Job → Reproduce each of the following entries verbatim, one per line, in the order given.

Data shown →
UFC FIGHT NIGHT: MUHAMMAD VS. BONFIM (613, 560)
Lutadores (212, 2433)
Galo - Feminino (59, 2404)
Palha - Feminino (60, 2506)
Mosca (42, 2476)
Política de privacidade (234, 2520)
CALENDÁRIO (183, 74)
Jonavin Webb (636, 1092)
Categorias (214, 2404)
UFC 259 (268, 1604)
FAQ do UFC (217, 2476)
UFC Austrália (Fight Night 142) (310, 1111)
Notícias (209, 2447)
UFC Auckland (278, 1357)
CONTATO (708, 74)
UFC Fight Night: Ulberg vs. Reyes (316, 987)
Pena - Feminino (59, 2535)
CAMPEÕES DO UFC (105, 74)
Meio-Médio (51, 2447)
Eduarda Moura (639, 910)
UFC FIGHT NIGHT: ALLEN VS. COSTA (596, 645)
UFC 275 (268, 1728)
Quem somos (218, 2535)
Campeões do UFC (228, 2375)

Result for this task →
UFC FIGHT NIGHT: MUHAMMAD VS. BONFIM (613, 560)
Lutadores (212, 2433)
Galo - Feminino (59, 2404)
Palha - Feminino (60, 2506)
Mosca (42, 2476)
Política de privacidade (234, 2520)
CALENDÁRIO (183, 74)
Jonavin Webb (636, 1092)
Categorias (214, 2404)
UFC 259 (268, 1604)
FAQ do UFC (217, 2476)
UFC Austrália (Fight Night 142) (310, 1111)
Notícias (209, 2447)
UFC Auckland (278, 1357)
CONTATO (708, 74)
UFC Fight Night: Ulberg vs. Reyes (316, 987)
Pena - Feminino (59, 2535)
CAMPEÕES DO UFC (105, 74)
Meio-Médio (51, 2447)
Eduarda Moura (639, 910)
UFC FIGHT NIGHT: ALLEN VS. COSTA (596, 645)
UFC 275 (268, 1728)
Quem somos (218, 2535)
Campeões do UFC (228, 2375)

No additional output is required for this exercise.